BNP and NT-proBNP are neurohormones secreted from cardiac ventricles in response to left ventricular strain or fluid overload [26]. At present, BNP is mainly used as a biomarker for heart failure [27]. Among these young and adult cases, cardiomyopathy indicated no obvious changes in the cardiac function. Therefore, no correlation was noticed between NT-proBNP elevation and cardiac function. Recently, several studies have reported that BNP and NT-proBNP are also elevated in the setting of infection [28-31]. In a previous study, the severity of the infection was positively associated with the elevation of BNP [32]. Our data indicated that NT-proBNP was highly sensitive and reasonably specific for predicting CRBSI in burn patients, which was superior to PCT. Under normal conditions, NT-proBNP is a nonactive precursor of BNP cleared primarily by the kidney [33]. In case of infection, the clearance of BNP is impaired [34], which may trigger an elevation of NT-proBNP in CRBSI. Besides, further studies are required to investigate the potential mechanisms. The combination of PCT and NT-proBNP contributed to the diagnosis accuracy of CRBSI, which was in line with the previous study [35].

Indeed, there are some limitations in this study. The patients included in this study were those who suffered from burn injury due to sudden onset of explosion that was uncontrolled. Besides, this study was not a randomized control study.

In summary, PCT and NT-proBNP combination improves the diagnosis of CRBSI. PCT and NT-proBNP may be alternative candidates for the potential prediction of CRBSI in patients with severe injury.

Data Availability

All the data were available upon appropriate request.

Conflicts of Interest

The authors declare that there is no conflict of interest regarding the publication of this paper.

Authors' Contributions

Baochun Zhou and Jianjun Zhu contributed equally to this work.


The study was supported by a project of Health Department of Government of Jiangsu Province (H201466), a project of Suzhou Municipal Science and Technology Bureau (Lczx201415), and the Suzhou Key Medicine Project Fund of China (no.
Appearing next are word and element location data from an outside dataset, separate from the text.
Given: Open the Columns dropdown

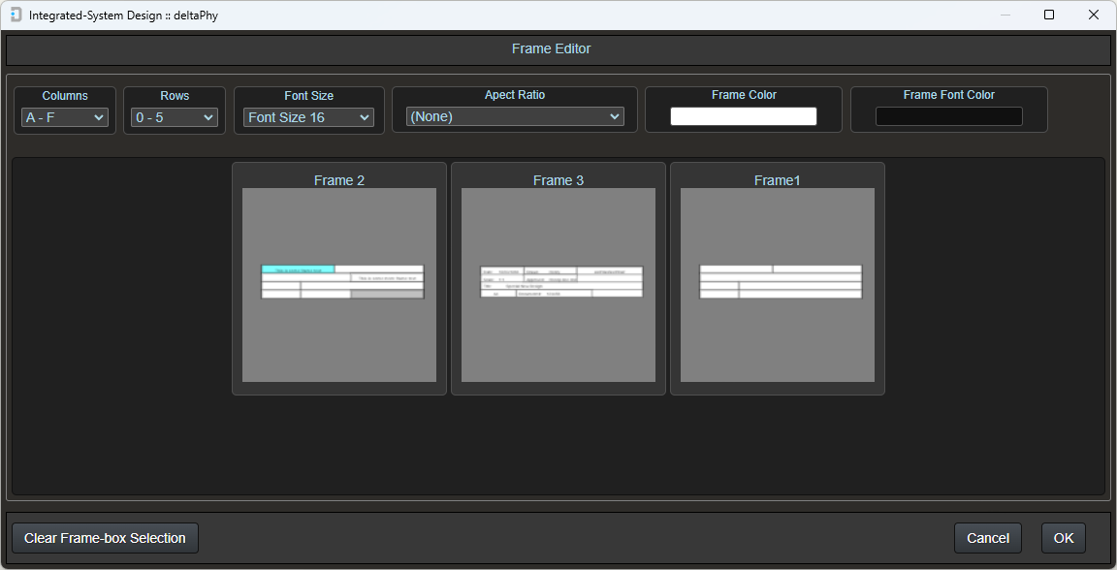Looking at the screenshot, I should pyautogui.click(x=64, y=115).
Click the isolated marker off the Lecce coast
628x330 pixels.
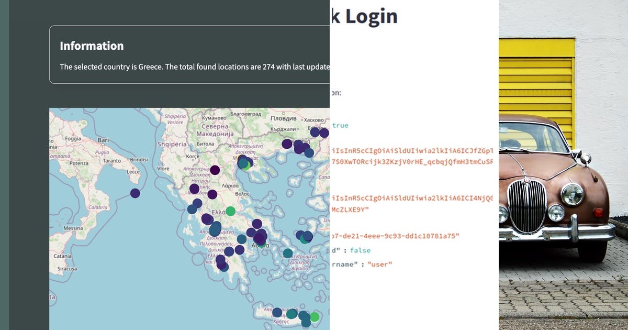pyautogui.click(x=134, y=192)

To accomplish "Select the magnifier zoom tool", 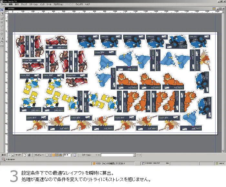I will pos(2,38).
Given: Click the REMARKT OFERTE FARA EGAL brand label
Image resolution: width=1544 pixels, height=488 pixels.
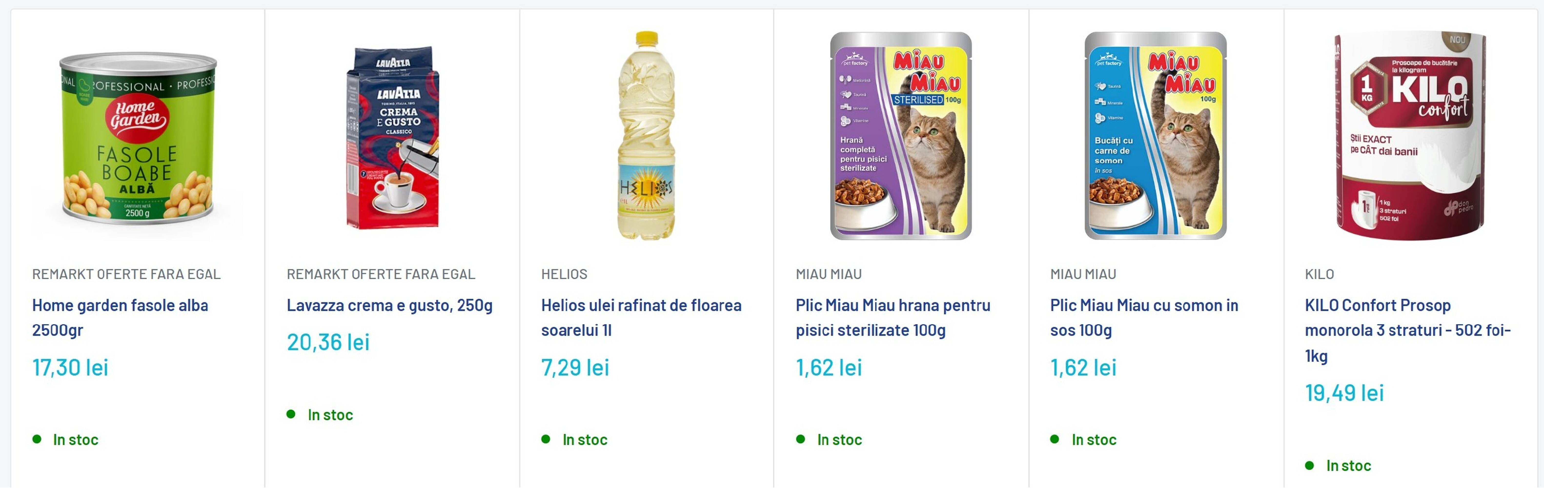Looking at the screenshot, I should point(126,275).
Szxk201504). This study is also funded by a project of the Emergency Medicine Branch of the Jiangsu Medical Association (2015JZKY04).


[1] L. Seoane, S. Pertega, R. Galeiras, I. Astola, and T. Bouza, "Procalcitonin in the burn unit and the diagnosis of infection," Burns, vol. 40, no. 2, pp. 223-229, 2014.

[2] E. A. Mann, M. M. Baun, J. C. Meininger, and C. E. Wade, "Comparison of mortality associated with sepsis in the burn, trauma, and general intensive care unit patient: a systematic review of the literature," Shock, vol. 37, no. 1, pp. 4-16, 2012.

[3] L. C. D'Avignon, B. K. Hogan, C. K. Murray et al., "Contribution of bacterial and viral infections to attributable mortality in patients with severe burns: an autopsy series," Burns, vol. 36, no. 6, pp. 773-779, 2010.

[4] M. Barati, F. Alinejad, M. A. Bahar et al., "Comparison of WBC, ESR, CRP and PCT serum levels in septic and nonseptic burn cases," Burns, vol. 34, no. 6, pp. 770-774, 2008.

[5] B. M. Tang, G. D. Eslick, J. C. Craig, and A. S. McLean, "Accuracy of procalcitonin for sepsis diagnosis in critically ill patients: systematic review and meta-analysis," The Lancet Infectious Diseases, vol. 7, no. 3, pp. 210-217, 2007.

[6] J. D. Paratz, J. Lipman, R. J. Boots, M. J. Muller, and D. L. Paterson, "A new marker of sepsis post burn injury?," Critical Care Medicine, vol. 42, no. 9, pp. 2029-2036, 2014.

[7] A. Lavrentieva, S. Papadopoulou, J. Kioumis, E. Kaimakamis, and M. Bitzani, "PCT as a diagnostic and prognostic tool in burn patients. Whether time course has a role in monitoring sepsis treatment," Burns, vol. 38, no. 3, pp. 356-363, 2012.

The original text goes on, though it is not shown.